- Aim of the exercise -
From the entries that follow, copy each line containing the word "agent".

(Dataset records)

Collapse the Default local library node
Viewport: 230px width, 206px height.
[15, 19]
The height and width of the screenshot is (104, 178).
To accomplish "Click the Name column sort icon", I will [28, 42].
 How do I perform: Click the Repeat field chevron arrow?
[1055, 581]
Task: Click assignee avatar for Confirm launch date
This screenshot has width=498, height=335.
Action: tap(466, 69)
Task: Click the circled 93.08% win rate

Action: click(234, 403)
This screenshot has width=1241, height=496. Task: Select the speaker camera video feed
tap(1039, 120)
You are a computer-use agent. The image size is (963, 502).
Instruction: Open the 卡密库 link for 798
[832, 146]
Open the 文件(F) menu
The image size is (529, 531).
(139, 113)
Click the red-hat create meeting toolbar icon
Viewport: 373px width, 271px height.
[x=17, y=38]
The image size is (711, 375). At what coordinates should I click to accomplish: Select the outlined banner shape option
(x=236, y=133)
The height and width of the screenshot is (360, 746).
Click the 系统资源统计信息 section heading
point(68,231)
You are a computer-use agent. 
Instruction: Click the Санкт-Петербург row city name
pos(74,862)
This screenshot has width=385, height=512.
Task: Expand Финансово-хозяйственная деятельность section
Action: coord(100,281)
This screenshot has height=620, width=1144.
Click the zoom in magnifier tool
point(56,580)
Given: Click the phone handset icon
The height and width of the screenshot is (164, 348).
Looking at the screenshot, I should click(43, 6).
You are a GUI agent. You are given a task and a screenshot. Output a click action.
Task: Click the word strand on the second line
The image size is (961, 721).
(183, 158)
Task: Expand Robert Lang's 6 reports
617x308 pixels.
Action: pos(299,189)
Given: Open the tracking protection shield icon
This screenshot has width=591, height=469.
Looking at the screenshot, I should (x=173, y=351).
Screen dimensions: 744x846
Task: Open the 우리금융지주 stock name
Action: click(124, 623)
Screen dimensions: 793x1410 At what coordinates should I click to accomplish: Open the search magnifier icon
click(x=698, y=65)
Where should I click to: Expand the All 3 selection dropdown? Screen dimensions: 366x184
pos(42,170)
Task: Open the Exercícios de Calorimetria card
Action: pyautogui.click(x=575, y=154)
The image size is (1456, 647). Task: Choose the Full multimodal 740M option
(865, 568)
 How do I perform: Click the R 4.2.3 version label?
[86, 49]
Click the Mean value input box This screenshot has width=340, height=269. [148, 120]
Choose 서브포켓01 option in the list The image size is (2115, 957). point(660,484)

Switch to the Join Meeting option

- The answer -
You are a computer-use agent. The image size is (963, 502).
You are a computer-use agent. 
You are a GUI agent. You are given a task and a screenshot. Output a click action.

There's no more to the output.